Stored records
········

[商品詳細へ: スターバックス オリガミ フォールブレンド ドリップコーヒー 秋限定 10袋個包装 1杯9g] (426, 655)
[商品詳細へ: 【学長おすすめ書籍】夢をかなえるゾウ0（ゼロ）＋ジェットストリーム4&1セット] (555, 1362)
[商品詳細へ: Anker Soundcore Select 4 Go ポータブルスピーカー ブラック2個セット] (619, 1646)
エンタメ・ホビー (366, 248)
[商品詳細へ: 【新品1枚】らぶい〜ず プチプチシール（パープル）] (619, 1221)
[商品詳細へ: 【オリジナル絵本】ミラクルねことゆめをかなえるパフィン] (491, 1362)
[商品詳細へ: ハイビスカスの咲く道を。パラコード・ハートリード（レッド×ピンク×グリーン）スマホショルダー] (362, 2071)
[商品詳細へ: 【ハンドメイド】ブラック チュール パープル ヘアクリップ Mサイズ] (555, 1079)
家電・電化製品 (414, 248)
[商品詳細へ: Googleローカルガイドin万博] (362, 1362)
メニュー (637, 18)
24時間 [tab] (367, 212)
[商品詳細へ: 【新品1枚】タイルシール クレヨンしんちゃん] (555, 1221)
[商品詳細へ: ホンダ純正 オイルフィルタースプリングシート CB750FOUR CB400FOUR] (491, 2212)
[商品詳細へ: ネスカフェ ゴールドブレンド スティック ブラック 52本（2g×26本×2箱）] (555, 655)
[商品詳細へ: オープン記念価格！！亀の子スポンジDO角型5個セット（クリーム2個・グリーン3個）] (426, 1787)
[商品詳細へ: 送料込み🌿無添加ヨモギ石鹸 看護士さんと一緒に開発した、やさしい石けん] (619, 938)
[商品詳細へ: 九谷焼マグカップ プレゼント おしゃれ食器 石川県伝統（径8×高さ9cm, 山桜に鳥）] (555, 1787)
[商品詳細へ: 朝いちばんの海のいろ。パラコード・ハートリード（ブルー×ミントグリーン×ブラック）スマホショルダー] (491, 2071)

········

### About this exercise
Go through the records above. Copy each line in which the string "パープル" appears.

### Solution
[商品詳細へ: 【新品1枚】らぶい〜ず プチプチシール（パープル）] (619, 1221)
[商品詳細へ: 【ハンドメイド】ブラック チュール パープル ヘアクリップ Mサイズ] (555, 1079)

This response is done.